Its total group revenue in the period rose 44%, both on a reported and currency-neutral basis, to £473.7 million. By region, the UK was up 42% to £255.8 million and the rest of Europe rose 57% to £69.6 million. The US was up an equally good 57% to £110.6 million and the rest of the world rose 13% to £37.7 million.

The overall percentage rise was exactly the same for the year to date (the 10 months up to December 31) with its total sales in that period rising to £1.038 billion. However there were some variations within the regional figures. Over the 10-month period, the UK rose ‘only’ 38%, but the rest of Europe was up a healthier 64% and the US was up 60%, while the rest of the world rose 19%.

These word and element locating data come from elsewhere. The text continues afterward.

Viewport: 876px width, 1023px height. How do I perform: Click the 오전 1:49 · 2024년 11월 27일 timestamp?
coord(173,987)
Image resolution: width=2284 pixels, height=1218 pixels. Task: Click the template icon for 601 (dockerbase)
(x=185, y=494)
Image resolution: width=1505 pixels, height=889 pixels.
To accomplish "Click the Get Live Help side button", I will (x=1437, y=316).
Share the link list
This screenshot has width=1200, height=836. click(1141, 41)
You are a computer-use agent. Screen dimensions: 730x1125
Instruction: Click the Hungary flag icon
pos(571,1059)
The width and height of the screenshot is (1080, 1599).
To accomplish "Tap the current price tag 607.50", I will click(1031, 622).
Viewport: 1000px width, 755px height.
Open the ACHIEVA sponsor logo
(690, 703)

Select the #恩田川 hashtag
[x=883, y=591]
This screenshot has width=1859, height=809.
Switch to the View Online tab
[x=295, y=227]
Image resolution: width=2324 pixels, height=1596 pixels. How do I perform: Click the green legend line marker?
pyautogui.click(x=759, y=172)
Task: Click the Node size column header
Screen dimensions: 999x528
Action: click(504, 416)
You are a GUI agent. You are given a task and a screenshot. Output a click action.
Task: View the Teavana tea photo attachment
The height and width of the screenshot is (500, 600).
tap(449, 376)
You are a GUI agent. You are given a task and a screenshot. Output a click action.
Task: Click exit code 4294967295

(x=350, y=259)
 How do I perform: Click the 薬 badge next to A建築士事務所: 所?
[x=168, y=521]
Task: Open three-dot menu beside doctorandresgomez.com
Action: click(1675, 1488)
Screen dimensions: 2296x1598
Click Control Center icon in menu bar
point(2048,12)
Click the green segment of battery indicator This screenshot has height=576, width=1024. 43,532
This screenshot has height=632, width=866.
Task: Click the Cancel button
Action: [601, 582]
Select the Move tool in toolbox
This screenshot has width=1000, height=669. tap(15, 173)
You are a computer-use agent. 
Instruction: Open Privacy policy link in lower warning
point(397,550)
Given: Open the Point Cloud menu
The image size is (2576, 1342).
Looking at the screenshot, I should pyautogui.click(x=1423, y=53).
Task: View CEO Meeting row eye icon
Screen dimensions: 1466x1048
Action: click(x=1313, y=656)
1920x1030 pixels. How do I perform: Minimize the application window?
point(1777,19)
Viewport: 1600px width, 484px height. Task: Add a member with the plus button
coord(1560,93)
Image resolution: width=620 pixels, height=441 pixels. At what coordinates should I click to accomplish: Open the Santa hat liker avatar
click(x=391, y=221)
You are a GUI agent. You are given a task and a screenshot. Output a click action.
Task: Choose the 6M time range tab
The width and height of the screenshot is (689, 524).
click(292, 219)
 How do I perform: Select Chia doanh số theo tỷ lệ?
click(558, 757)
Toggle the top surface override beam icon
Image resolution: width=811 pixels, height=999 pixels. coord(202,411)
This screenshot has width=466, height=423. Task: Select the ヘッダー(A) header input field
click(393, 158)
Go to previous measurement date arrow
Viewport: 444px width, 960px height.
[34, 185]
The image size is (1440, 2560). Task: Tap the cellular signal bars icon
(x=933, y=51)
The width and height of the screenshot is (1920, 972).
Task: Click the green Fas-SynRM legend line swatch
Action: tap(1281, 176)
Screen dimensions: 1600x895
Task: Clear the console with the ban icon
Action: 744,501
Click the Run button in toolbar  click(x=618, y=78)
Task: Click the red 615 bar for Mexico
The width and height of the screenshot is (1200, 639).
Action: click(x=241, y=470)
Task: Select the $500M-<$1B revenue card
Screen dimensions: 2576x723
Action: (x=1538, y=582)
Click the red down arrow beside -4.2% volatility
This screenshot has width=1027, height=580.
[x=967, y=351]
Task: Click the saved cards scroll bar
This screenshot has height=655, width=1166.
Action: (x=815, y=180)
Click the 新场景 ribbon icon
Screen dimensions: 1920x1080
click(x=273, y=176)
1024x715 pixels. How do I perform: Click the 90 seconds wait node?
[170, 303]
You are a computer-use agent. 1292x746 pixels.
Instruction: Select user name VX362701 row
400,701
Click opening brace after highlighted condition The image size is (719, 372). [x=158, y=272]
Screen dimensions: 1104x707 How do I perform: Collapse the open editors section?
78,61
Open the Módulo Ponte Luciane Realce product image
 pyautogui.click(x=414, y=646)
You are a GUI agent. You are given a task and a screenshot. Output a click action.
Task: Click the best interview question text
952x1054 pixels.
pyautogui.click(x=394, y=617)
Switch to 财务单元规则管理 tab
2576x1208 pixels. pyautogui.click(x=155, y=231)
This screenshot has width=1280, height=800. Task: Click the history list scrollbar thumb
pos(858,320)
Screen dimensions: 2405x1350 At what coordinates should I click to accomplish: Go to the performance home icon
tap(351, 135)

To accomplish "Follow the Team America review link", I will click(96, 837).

The company added that it saw “excellent operational performance in both warehouses” and the “successful integration and relaunch of MissPap, Karen Millen and Coast onto our multi-brand platform”.

So was there any bad news in the report? Well, the four-month gross margin dropped 70bps to 53.5%, perhaps highlighting the intense discounting pressures that the fashion sector saw towards the end of last year. But margin issues looked to be the only blots on an otherwise impressive landscape.

Looking at the performance by individual brand, Boohoo generated revenue of £232.6 million, up 42%, with year-to-date revenue of £513.7 million, up 38%. The gross margin for the four months was 52%, down 20bps.

PLT’s revenue rose 32% to £190.8 million, but was up a higher 37% for the year as a whole at £428.4 million. The gross margin for the four months fell a sharper 130bps to 55.1%.

Nasty Gal revenue surged 102% to £41.5 million, and rose 123% in the 10-month period to £85.3 million. The gross margin for the four months, at 54.3%, was down only 10bps.

Unfortunately, there was no detailed information about Karen Millen, Coast or MissPap, so it looks like we’ll have to wait until the company has operated those brands for longer to see just how they’re doing. But CEO John Lyttle did say that “the newly-acquired brands are showing great promise and open different target markets for the group, in line with our strategy to build our multi-brand platform."

The company guided for revenue growth in the current financial year (to the end of February) of between 40% and 42%, ahead of its previous guidance of 33% to 38%. And despite margin pressures, it expects its group adjusted EBITDA margin to sit between 10% and 10.2%, ahead of its previous guidance of around 10%. All other guidance for the current financial year and its medium-term guidance to deliver sales growth of 25% annually and 10% EBITDA margin remained unchanged.

John Lyttle was understandably upbeat and said he was “delighted to report the group has enjoyed record trading in the last four months of 2019. All of our brands have performed exceptionally well and delivered strong market share gains. We have continued to see operating leverage in our more established brands, and will continue to invest into them and our newly-acquired brands”.